_Record excerpts_.
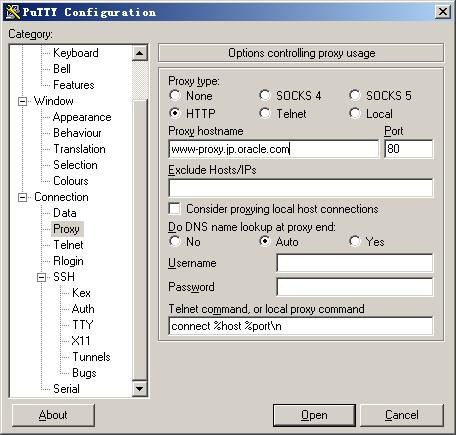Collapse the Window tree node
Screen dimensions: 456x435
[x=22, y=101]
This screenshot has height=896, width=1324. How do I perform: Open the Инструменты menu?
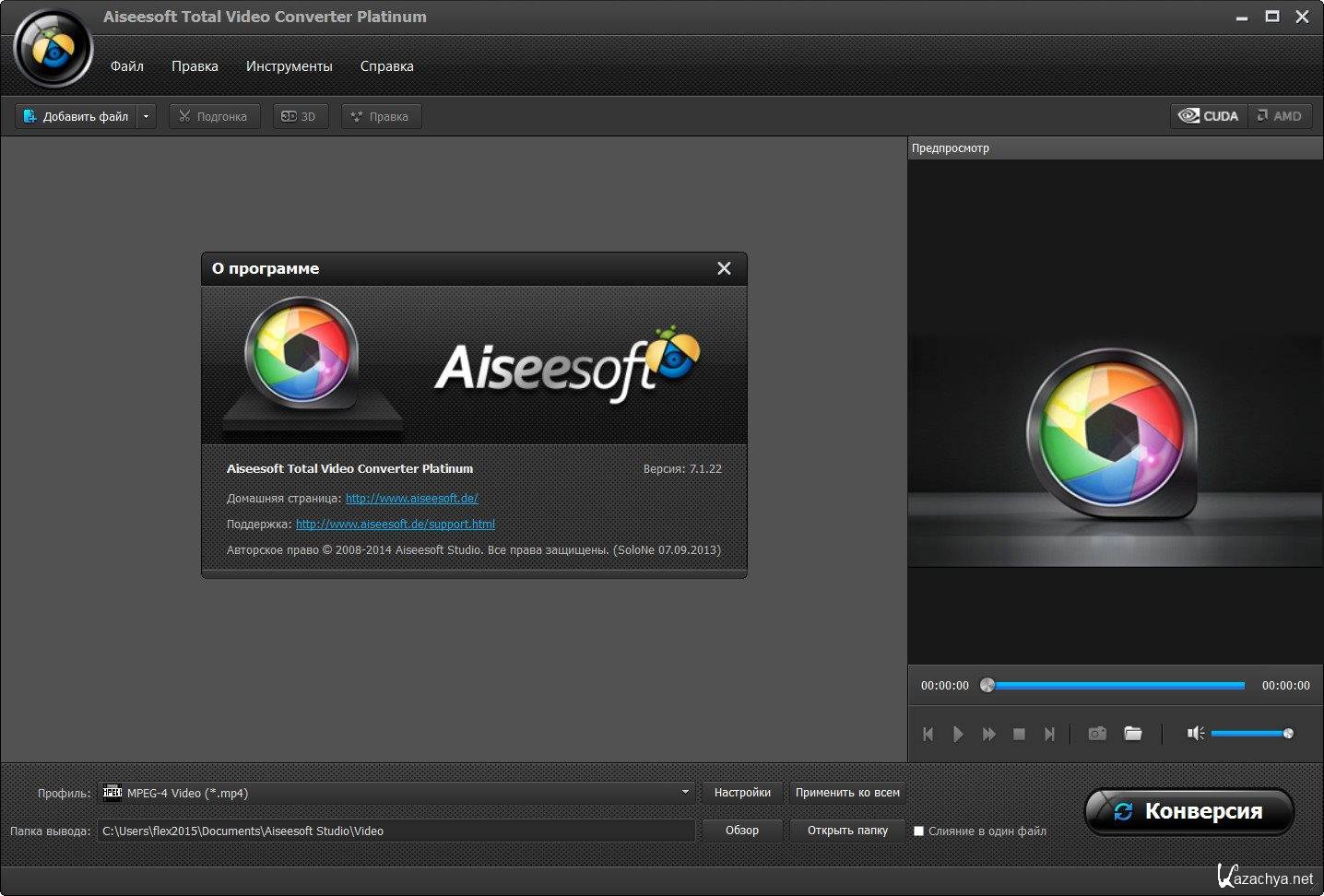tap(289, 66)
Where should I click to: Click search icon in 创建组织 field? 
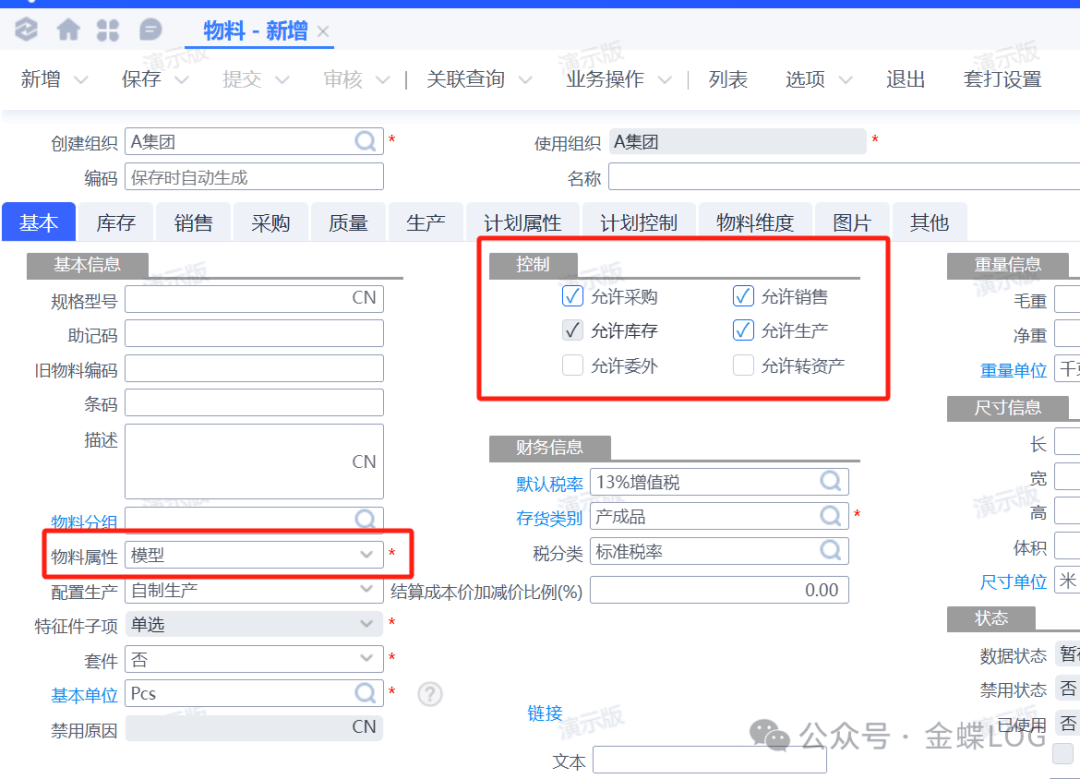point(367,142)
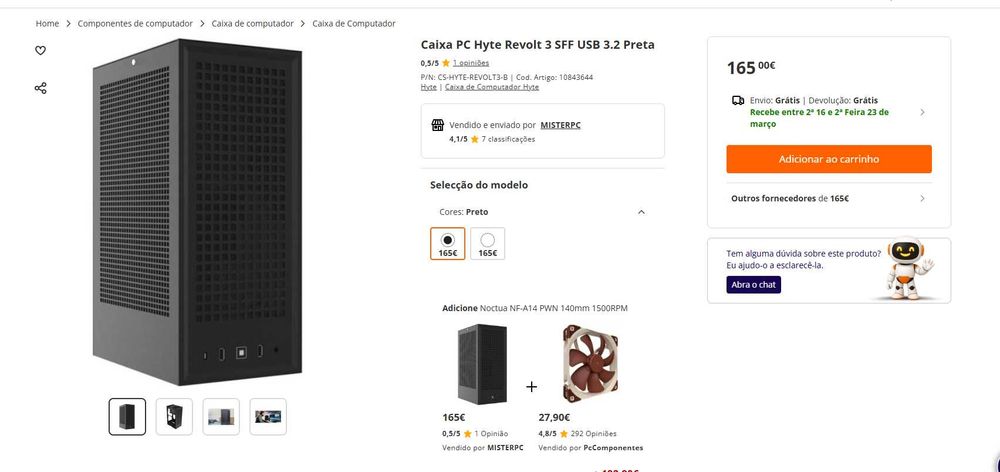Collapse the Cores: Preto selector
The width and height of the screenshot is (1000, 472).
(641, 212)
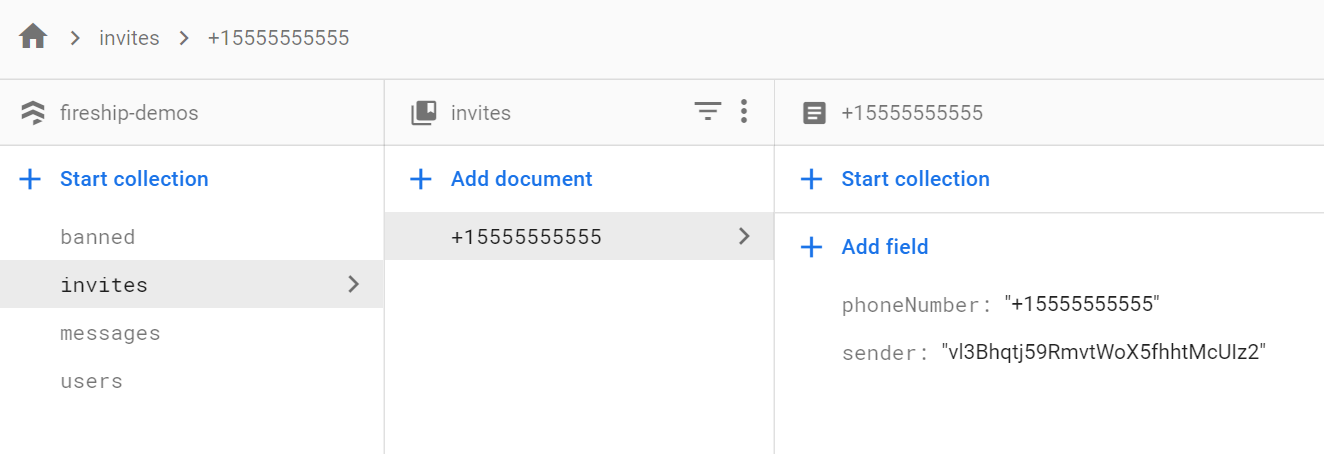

_Problem to solve_. Please render all of the entries above as a numbered list, one line per item, skipping blank lines and leaving out the pictures.

_Expected answer_.
1. Collapse the Window tree node
2. Screen dimensions: 456x435
3. [x=22, y=101]
4. This screenshot has height=896, width=1324. How do I perform: Open the Инструменты menu?
5. tap(289, 66)
6. Where should I click to: Click search icon in 创建组织 field? 
7. point(367,142)
8. Collapse the Cores: Preto selector
9. The width and height of the screenshot is (1000, 472).
10. (641, 212)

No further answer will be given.